Published online Mar 27, 2017. doi: 10.5411/wji.v7.i1.1
Peer-review started: September 11, 2016
First decision: November 14, 2016
Revised: November 18, 2016
Accepted: December 7, 2016
Article in press: December 9, 2016
Published online: March 27, 2017
Macrophages are key players in various immune responses. In addition to functions in innate immunity such as antigen phagocytosis and cytokine production, antigen presentation by macrophage represents a link between innate and acquired immunity. During inflammatory processes, naïve monocytes differentiate into pro-inflammatory M1 and anti-inflammatory M2 macrophages. Resident monocytes/macrophages contribute to immune response that maintains tissue-specific homeostasis. In the target organs of autoimmune diseases, macrophages have dual functions in both the induction and suppression of autoimmune responses, which are mediated by production of various cytokines and chemokines, or by interaction with other immune cells. This review focuses on selected autoimmune diseases, such as systemic lupus erythematosus, multiple sclerosis, rheumatoid arthritis, and Sjögren’s syndrome, to illustrate the key roles of macrophages in the cellular or molecular pathogenesis of autoimmunity. In addition, the contribution of macrophages to each autoimmune disease is compared.

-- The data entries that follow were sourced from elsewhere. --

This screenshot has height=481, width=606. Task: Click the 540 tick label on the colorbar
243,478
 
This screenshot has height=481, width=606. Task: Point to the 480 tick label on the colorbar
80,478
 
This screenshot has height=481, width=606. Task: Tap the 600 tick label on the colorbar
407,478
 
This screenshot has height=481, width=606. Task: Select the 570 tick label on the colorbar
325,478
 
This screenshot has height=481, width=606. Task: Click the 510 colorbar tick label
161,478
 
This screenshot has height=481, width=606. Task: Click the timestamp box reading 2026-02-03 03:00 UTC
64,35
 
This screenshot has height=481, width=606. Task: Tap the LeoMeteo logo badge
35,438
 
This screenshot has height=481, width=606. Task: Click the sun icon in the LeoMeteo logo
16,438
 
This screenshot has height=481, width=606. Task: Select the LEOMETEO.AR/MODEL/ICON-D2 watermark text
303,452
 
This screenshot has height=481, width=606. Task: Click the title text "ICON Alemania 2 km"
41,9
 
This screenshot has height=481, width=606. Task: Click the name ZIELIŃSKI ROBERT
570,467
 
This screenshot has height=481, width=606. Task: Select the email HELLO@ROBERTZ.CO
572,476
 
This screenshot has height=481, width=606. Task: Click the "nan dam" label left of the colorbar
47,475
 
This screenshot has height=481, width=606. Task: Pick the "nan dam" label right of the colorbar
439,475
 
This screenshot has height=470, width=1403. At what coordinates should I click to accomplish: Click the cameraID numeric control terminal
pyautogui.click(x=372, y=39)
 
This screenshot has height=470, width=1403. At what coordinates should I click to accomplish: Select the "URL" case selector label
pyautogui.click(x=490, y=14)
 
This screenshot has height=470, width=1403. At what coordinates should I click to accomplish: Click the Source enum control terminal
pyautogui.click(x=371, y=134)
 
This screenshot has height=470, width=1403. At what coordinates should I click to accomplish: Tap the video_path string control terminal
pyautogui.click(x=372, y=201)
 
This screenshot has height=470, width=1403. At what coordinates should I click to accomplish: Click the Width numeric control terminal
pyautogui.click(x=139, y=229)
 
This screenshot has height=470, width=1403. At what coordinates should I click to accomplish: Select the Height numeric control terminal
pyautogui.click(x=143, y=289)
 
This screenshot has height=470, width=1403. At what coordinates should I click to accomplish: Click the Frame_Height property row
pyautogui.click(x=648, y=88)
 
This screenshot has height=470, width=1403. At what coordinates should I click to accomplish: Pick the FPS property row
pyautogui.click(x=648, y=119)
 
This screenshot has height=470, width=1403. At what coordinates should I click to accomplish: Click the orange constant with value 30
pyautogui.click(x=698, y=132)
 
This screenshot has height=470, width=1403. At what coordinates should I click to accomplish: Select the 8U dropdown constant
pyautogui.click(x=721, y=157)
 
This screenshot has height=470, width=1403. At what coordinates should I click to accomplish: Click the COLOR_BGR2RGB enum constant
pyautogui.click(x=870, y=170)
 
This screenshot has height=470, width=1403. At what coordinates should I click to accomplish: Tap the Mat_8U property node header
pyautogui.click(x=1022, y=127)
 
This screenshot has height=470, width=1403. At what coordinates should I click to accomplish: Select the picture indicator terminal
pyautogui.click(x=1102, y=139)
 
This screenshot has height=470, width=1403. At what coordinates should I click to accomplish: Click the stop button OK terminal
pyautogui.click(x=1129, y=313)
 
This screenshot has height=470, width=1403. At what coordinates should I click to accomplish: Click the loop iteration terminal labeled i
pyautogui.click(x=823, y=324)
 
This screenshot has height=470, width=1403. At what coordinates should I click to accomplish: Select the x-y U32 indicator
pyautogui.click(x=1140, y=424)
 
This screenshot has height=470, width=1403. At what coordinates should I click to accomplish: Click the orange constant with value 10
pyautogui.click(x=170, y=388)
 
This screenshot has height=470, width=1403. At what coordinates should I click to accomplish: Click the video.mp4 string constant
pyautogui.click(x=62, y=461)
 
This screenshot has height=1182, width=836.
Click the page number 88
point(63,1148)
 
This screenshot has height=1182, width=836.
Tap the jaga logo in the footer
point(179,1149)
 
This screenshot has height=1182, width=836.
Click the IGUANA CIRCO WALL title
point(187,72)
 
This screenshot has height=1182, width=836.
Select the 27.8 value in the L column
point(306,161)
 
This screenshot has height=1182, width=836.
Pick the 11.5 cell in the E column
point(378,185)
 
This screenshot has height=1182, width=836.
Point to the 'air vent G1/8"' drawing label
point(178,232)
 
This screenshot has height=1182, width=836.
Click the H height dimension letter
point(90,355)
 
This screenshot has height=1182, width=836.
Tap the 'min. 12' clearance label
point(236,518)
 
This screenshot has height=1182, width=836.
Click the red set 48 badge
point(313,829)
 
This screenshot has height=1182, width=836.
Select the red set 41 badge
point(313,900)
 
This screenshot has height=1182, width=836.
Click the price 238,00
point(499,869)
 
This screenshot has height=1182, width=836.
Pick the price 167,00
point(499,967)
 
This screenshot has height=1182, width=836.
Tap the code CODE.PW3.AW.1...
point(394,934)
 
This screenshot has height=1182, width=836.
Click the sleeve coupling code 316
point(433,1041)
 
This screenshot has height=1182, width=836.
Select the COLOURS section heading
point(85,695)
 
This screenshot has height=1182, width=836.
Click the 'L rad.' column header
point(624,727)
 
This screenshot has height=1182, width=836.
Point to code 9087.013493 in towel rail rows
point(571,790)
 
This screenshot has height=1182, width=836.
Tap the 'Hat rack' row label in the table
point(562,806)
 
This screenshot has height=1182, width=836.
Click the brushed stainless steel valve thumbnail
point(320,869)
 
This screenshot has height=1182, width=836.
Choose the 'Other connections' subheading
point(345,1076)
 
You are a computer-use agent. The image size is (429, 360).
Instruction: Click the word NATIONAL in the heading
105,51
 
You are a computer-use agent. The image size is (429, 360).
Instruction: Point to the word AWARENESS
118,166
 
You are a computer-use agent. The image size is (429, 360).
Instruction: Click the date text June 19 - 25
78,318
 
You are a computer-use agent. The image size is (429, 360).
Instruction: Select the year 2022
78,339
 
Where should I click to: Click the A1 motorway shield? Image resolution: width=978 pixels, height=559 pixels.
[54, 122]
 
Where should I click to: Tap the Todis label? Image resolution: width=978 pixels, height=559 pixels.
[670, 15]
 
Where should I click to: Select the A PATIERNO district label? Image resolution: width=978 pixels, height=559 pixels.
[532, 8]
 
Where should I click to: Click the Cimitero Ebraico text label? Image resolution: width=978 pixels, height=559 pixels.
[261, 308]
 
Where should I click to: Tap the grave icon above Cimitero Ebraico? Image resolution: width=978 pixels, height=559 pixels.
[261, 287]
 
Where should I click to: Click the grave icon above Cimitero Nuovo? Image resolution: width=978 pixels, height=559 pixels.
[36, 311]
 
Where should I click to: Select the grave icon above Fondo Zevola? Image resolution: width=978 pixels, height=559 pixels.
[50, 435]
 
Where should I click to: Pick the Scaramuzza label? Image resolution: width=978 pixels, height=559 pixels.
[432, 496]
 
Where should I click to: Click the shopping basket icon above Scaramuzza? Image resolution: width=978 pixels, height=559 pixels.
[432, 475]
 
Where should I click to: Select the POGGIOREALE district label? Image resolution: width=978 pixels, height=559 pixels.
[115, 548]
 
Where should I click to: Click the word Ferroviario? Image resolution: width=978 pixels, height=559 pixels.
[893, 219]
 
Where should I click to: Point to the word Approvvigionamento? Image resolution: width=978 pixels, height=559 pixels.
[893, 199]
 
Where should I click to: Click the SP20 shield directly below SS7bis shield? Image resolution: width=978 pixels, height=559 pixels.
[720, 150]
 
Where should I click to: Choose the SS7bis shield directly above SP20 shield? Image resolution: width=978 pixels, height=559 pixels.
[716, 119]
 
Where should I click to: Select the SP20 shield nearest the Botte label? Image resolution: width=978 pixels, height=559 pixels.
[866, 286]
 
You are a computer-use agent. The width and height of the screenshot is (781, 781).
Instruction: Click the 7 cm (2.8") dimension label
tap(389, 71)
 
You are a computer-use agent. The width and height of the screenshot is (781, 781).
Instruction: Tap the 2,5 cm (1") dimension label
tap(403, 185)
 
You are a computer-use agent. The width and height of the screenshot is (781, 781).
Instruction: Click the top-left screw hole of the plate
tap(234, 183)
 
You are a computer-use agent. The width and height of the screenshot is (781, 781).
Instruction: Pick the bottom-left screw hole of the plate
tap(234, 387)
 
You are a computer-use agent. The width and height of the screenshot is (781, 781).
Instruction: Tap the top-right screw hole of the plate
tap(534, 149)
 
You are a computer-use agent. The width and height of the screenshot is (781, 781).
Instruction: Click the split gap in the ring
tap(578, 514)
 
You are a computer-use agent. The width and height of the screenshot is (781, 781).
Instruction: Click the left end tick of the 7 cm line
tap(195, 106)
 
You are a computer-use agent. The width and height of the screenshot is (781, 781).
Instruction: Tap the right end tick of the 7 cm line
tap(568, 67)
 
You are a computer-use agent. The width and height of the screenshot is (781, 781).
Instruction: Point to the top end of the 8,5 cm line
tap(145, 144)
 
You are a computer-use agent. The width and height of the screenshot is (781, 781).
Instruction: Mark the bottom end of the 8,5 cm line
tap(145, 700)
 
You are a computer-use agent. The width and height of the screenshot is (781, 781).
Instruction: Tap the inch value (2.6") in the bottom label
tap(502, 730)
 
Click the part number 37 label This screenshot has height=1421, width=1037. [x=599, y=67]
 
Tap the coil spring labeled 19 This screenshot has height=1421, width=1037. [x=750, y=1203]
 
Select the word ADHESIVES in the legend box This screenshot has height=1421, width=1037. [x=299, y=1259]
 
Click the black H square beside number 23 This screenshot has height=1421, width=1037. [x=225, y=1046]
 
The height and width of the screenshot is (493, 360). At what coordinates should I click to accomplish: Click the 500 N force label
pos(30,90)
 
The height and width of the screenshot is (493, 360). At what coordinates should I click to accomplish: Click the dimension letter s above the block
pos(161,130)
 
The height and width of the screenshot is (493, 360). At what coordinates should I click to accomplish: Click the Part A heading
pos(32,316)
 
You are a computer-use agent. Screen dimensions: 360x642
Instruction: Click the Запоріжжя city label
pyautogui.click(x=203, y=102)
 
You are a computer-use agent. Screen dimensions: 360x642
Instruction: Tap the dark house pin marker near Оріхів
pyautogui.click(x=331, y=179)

Core tip: Macrophages are well known as phagocytic cells and the source of cytokines and other immunomodulators of the innate immune system. There are many reviews of macrophage function, but not many that focus on their role in autoimmunity and autoimmune disease. This review focuses on the role of tissue resident macrophages in autoimmunity both in general and several selected autoimmune diseases, develops a novel context for evaluation and a slightly different way of thinking of the complex interactions involved in “mistaken self-identity”.